==== INPUT RECORDS ====

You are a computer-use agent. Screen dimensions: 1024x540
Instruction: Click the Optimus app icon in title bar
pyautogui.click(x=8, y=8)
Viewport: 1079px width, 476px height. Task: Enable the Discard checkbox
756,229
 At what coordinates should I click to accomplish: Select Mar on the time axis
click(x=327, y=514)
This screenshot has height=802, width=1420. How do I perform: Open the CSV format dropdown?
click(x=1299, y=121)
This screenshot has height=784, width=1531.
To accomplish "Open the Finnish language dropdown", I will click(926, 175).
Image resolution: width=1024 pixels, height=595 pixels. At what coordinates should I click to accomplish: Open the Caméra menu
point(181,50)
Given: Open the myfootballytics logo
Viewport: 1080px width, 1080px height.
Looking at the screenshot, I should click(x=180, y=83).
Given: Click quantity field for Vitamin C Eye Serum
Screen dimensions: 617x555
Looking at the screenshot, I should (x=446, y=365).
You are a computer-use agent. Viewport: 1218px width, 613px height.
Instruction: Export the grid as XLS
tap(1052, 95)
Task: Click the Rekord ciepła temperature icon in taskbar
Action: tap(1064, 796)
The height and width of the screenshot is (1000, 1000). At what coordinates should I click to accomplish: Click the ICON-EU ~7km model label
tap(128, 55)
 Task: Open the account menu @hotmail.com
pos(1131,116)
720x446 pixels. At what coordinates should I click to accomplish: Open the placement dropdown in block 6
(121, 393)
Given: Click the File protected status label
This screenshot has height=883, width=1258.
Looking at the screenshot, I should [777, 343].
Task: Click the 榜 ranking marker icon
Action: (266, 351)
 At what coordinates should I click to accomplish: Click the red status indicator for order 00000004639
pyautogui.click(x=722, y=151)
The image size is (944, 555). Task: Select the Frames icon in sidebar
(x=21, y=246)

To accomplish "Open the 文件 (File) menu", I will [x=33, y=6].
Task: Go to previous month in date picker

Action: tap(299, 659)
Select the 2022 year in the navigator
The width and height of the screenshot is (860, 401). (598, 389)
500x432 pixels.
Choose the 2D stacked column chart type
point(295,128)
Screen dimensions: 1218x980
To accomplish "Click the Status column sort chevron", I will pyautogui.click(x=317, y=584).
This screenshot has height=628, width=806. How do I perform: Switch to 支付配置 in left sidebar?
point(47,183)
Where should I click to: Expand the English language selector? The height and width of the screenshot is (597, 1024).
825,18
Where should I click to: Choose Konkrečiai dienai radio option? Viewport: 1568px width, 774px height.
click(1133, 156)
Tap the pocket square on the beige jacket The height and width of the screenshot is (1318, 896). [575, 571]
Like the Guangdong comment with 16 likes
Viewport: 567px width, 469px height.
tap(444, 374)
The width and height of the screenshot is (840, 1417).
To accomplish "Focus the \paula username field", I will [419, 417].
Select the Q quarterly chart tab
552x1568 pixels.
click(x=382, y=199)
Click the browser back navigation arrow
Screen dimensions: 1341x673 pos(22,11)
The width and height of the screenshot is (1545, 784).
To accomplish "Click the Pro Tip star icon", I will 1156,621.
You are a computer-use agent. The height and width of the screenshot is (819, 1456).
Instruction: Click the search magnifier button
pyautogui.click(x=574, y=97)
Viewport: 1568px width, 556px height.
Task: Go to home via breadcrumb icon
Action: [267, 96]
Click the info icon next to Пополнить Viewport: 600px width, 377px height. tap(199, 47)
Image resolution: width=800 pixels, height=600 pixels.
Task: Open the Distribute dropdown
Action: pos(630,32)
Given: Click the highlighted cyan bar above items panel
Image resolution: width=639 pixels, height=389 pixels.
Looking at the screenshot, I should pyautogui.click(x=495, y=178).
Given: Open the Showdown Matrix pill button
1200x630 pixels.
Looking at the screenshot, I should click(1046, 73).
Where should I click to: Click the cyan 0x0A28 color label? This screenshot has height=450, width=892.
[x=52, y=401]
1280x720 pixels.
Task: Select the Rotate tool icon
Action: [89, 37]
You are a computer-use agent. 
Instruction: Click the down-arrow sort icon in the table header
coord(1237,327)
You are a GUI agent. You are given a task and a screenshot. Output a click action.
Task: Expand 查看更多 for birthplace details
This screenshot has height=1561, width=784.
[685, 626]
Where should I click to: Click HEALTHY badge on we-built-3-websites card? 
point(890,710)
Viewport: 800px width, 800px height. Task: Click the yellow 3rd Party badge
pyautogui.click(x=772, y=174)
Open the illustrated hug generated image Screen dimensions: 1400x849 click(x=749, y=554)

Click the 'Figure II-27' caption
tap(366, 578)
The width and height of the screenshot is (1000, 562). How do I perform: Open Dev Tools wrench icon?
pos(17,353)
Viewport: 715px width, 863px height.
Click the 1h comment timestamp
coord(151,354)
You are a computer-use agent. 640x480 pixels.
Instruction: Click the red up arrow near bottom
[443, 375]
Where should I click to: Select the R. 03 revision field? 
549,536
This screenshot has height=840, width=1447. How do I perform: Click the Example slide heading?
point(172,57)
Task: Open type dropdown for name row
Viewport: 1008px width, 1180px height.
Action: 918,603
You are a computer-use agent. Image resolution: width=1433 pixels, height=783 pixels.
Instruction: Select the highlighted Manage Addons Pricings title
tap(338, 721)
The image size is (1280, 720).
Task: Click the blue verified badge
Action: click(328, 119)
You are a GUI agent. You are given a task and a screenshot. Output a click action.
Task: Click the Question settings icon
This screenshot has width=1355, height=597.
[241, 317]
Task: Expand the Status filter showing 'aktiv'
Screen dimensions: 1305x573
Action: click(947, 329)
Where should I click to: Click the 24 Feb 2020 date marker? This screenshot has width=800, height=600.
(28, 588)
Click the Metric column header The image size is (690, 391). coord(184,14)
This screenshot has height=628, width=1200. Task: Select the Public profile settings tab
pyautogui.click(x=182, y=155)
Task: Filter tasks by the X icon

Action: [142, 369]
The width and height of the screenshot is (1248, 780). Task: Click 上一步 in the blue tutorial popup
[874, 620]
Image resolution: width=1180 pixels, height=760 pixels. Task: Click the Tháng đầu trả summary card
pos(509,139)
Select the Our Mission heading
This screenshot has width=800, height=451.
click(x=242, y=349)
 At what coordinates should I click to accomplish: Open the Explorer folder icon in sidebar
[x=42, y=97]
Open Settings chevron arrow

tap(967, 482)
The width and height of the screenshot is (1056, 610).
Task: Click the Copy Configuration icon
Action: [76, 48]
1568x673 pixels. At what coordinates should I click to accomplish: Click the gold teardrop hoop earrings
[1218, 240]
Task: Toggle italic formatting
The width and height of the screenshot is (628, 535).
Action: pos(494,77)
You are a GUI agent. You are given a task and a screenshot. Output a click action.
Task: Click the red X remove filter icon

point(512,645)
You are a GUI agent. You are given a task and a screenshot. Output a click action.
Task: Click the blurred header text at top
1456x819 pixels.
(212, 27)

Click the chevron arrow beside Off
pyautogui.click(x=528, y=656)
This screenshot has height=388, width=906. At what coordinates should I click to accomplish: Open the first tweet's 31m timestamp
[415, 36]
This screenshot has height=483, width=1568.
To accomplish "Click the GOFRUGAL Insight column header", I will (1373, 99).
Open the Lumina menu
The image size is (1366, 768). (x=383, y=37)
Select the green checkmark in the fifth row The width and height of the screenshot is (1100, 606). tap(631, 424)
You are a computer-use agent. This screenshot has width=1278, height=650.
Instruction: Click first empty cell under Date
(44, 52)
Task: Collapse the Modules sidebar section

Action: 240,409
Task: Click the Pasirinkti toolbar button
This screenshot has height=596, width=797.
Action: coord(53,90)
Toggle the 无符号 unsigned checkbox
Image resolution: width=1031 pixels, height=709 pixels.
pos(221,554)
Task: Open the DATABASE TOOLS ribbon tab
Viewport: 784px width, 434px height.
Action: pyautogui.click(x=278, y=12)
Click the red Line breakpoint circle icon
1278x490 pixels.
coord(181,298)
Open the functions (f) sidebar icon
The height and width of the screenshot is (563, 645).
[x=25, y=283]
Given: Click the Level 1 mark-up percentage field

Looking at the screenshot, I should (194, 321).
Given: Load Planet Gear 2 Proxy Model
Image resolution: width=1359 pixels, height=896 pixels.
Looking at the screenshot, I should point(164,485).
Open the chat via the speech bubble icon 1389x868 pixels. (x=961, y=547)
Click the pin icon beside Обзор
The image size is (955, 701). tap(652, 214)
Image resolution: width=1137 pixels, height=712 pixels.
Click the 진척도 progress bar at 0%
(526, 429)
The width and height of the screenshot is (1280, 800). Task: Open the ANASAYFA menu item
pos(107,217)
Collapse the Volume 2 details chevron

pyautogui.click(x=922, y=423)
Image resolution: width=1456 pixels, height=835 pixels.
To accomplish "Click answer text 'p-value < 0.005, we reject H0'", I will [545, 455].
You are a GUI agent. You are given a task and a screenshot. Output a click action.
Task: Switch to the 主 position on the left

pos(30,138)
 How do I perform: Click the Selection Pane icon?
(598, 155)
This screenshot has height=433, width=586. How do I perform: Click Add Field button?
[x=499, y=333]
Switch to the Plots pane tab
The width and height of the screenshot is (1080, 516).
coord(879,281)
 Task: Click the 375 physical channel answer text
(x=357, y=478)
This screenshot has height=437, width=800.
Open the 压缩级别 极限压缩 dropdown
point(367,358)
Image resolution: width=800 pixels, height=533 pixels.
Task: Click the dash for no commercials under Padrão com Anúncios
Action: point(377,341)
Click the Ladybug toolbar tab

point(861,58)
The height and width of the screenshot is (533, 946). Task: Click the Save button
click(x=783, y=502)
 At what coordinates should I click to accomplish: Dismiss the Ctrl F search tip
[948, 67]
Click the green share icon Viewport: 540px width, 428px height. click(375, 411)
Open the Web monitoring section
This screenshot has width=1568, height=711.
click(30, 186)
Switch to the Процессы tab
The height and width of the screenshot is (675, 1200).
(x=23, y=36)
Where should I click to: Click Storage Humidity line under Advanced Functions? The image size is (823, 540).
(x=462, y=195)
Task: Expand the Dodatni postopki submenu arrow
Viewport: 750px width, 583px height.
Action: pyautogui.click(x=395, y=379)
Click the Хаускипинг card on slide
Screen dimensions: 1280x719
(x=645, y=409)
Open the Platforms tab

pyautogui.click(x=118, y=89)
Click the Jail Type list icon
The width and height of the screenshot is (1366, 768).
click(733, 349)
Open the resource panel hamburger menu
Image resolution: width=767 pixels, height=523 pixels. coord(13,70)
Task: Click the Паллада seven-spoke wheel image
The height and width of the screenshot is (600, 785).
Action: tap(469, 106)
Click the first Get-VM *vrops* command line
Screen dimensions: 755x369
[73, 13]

====

REQUIRED ACTION: Print only what lies in the material above starting at the line with "This screenshot has width=1355, height=597." and ending at the line with "Task: Click the Pasirinkti toolbar button", every line exactly as given.

YOUR RESPONSE:
This screenshot has width=1355, height=597.
[241, 317]
Task: Expand the Status filter showing 'aktiv'
Screen dimensions: 1305x573
Action: click(947, 329)
Where should I click to: Click the 24 Feb 2020 date marker? This screenshot has width=800, height=600.
(28, 588)
Click the Metric column header The image size is (690, 391). coord(184,14)
This screenshot has height=628, width=1200. Task: Select the Public profile settings tab
pyautogui.click(x=182, y=155)
Task: Filter tasks by the X icon

Action: [142, 369]
The width and height of the screenshot is (1248, 780). Task: Click 上一步 in the blue tutorial popup
[874, 620]
Image resolution: width=1180 pixels, height=760 pixels. Task: Click the Tháng đầu trả summary card
pos(509,139)
Select the Our Mission heading
This screenshot has width=800, height=451.
click(x=242, y=349)
 At what coordinates should I click to accomplish: Open the Explorer folder icon in sidebar
[x=42, y=97]
Open Settings chevron arrow

tap(967, 482)
The width and height of the screenshot is (1056, 610).
Task: Click the Copy Configuration icon
Action: [76, 48]
1568x673 pixels. At what coordinates should I click to accomplish: Click the gold teardrop hoop earrings
[1218, 240]
Task: Toggle italic formatting
The width and height of the screenshot is (628, 535).
Action: pos(494,77)
You are a GUI agent. You are given a task and a screenshot. Output a click action.
Task: Click the red X remove filter icon

point(512,645)
You are a GUI agent. You are given a task and a screenshot. Output a click action.
Task: Click the blurred header text at top
1456x819 pixels.
(212, 27)

Click the chevron arrow beside Off
pyautogui.click(x=528, y=656)
This screenshot has height=388, width=906. At what coordinates should I click to accomplish: Open the first tweet's 31m timestamp
[415, 36]
This screenshot has height=483, width=1568.
To accomplish "Click the GOFRUGAL Insight column header", I will (1373, 99).
Open the Lumina menu
The image size is (1366, 768). (x=383, y=37)
Select the green checkmark in the fifth row The width and height of the screenshot is (1100, 606). tap(631, 424)
You are a computer-use agent. This screenshot has width=1278, height=650.
Instruction: Click first empty cell under Date
(44, 52)
Task: Collapse the Modules sidebar section

Action: 240,409
Task: Click the Pasirinkti toolbar button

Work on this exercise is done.